The Mechanism Failure

Typical 11.7 failures look mechanistic:

  • A Windows desktop app paints every surface from a hardcoded QSS/WPF theme and never queries SystemParametersInfo with SPI_GETHIGHCONTRAST, so High Contrast mode has no effect inside the app.
  • A web application defines colours with fixed hex values and never sets forced-color-adjust: auto or uses system-color keywords, so Windows High Contrast (surfaced to the browser as forced-colors: active) cannot repaint it.
  • An iOS app draws text with a fixed UIFont.systemFont(ofSize: 15) instead of a Dynamic Type text style, so the user's accessibility text size in Settings -> Display & Text Size never propagates.
  • A cross-platform Electron app ships its own font stack and focus ring, ignoring both the platform font and the platform focus cursor.

The Fix

Read the platform preferences through the platform API and render against them by default. Override only when the user asks inside the app.

  • Web: Use CSS system colours (Canvas, CanvasText, LinkText, ButtonFace) and the forced-colors media feature for High Contrast integration. Use prefers-color-scheme and prefers-contrast for colour and contrast preferences.
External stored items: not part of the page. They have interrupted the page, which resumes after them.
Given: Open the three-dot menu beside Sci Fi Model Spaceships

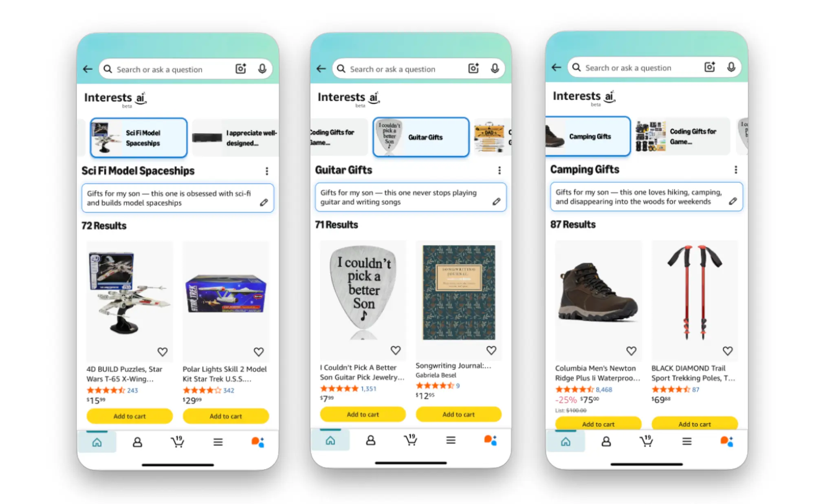Looking at the screenshot, I should (x=267, y=171).
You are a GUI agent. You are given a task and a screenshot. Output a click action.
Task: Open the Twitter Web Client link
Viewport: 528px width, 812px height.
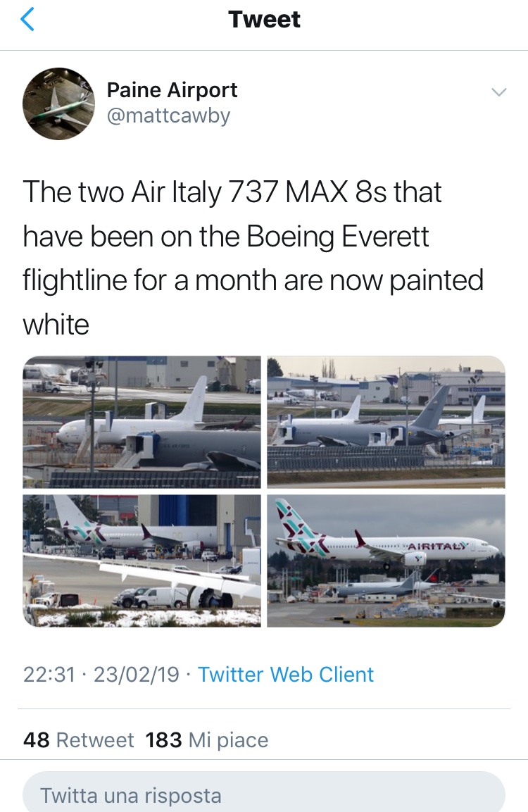(x=286, y=674)
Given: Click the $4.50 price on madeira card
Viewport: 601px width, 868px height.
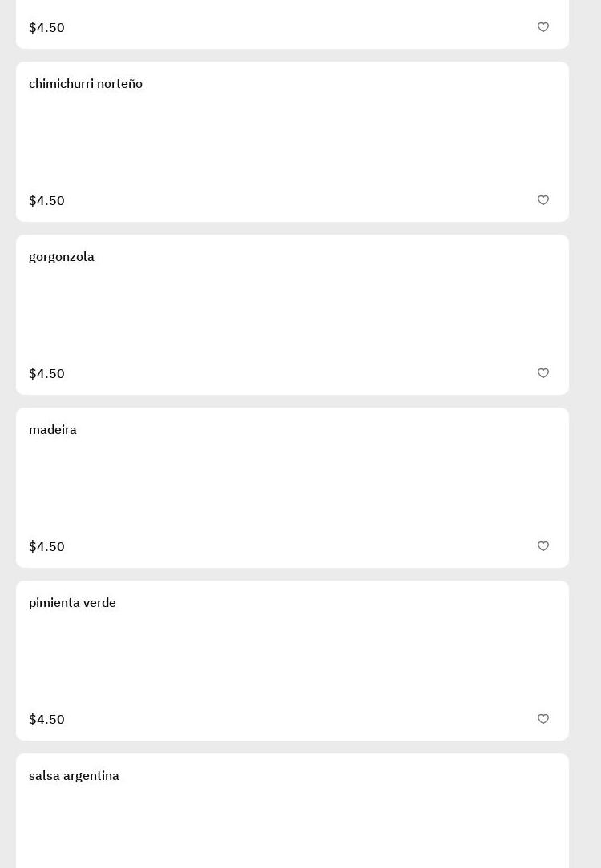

Inherit font family from font-family: system-ui and size type in rem so the browser's base font size controls the render[1].
  • Windows: Query SystemParametersInfo(SPI_GETHIGHCONTRAST) for High Contrast state, use GetThemeSysColor / GetSysColor for colour, and resolve fonts through SystemFonts rather than hardcoded family names.
  • macOS: Use NSColor semantic colours (labelColor, controlAccentColor), NSFont.systemFont(ofSize: NSFont.systemFontSize), and observe NSWorkspace.shared.accessibilityDisplayShouldIncreaseContrast.
  • iOS: Use Dynamic Type text styles (UIFont.preferredFont(forTextStyle:)), semantic UIColors (label, systemBackground), and traits such as accessibilityContrast.
  • Android: Use sp for text sizing so it follows the system font scale, read Settings.System.FONT_SCALE, and resolve colours through theme attributes (?attr/colorOnSurface) rather than literals.